▸ INSTRUCTIONS TO FOLLOW
Nothing in the records may be altered, and no picture may be included. Restate them in full.

▸ Stored data entries
▼
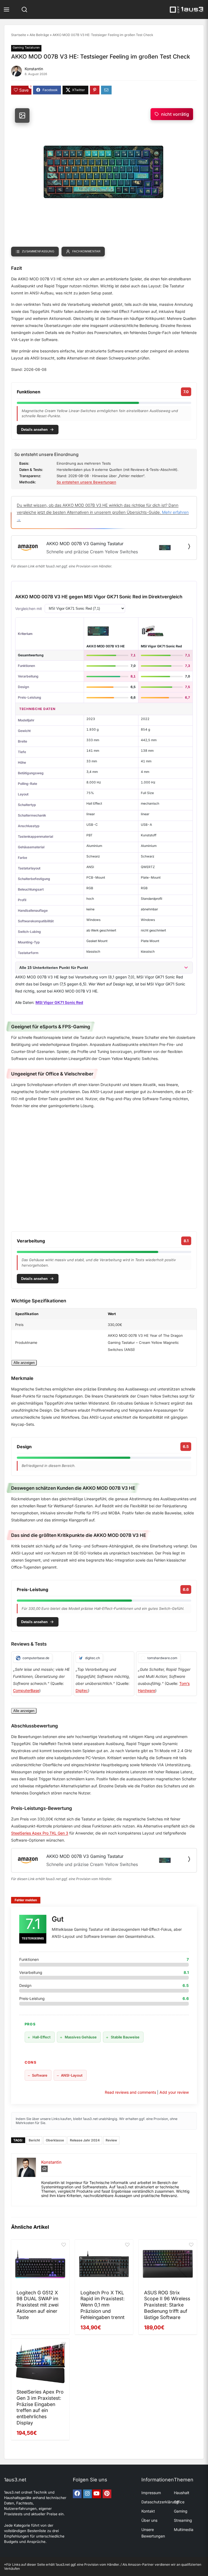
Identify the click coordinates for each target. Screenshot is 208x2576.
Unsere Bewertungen (153, 2532)
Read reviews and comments (130, 2092)
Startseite (18, 35)
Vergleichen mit (28, 608)
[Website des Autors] (44, 2169)
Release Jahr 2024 (85, 2140)
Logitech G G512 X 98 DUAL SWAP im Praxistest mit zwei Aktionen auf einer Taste (37, 2305)
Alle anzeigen (24, 1363)
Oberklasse (55, 2140)
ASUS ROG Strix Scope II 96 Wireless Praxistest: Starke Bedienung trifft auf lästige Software (167, 2305)
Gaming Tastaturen (26, 47)
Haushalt (181, 2492)
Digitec (82, 1690)
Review (111, 2140)
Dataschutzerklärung (159, 2502)
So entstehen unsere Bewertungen (86, 482)
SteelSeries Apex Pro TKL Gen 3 (39, 1833)
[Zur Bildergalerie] (22, 115)
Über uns (149, 2520)
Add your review (174, 2092)
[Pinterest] (107, 2494)
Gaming (180, 2511)
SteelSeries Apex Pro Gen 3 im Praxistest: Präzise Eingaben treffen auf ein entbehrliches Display (40, 2407)
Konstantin (34, 68)
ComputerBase (26, 1690)
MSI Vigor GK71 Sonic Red (161, 646)
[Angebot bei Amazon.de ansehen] (189, 546)
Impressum (151, 2492)
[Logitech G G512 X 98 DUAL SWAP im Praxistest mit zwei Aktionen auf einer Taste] (40, 2264)
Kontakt (148, 2511)
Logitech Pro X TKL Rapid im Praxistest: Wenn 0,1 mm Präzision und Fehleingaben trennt (102, 2305)
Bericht (34, 2140)
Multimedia (183, 2529)
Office (179, 2502)
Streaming (183, 2520)
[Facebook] (77, 2494)
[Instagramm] (87, 2494)
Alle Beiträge (39, 35)
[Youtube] (96, 2494)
▲
▸ REPLY TO THE TASK
Identify the click coordinates for each target. Screenshot is 208x2576.
Unsere Bewertungen (153, 2532)
Read reviews and comments (130, 2092)
Startseite (18, 35)
Vergleichen mit (28, 608)
[Website des Autors] (44, 2169)
Release Jahr 2024 (85, 2140)
Logitech G G512 X 98 DUAL SWAP im Praxistest mit zwei Aktionen auf einer Taste (37, 2305)
Alle anzeigen (24, 1363)
Oberklasse (55, 2140)
ASUS ROG Strix Scope II 96 Wireless Praxistest: Starke Bedienung trifft auf lästige Software (167, 2305)
Gaming Tastaturen (26, 47)
Haushalt (181, 2492)
Digitec (82, 1690)
Review (111, 2140)
Dataschutzerklärung (159, 2502)
So entstehen unsere Bewertungen (86, 482)
SteelSeries Apex Pro TKL Gen 3 (39, 1833)
[Zur Bildergalerie] (22, 115)
Über uns (149, 2520)
Add your review (174, 2092)
[Pinterest] (107, 2494)
Gaming (180, 2511)
SteelSeries Apex Pro Gen 3 im Praxistest: Präzise Eingaben treffen auf ein entbehrliches Display (40, 2407)
Konstantin (34, 68)
ComputerBase (26, 1690)
MSI Vigor GK71 Sonic Red (161, 646)
[Angebot bei Amazon.de ansehen] (189, 546)
Impressum (151, 2492)
[Logitech G G512 X 98 DUAL SWAP im Praxistest mit zwei Aktionen auf einer Taste] (40, 2264)
Kontakt (148, 2511)
Logitech Pro X TKL Rapid im Praxistest: Wenn 0,1 mm Präzision und Fehleingaben trennt (102, 2305)
Bericht (34, 2140)
Multimedia (183, 2529)
Office (179, 2502)
Streaming (183, 2520)
[Facebook] (77, 2494)
[Instagramm] (87, 2494)
Alle Beiträge (39, 35)
[Youtube] (96, 2494)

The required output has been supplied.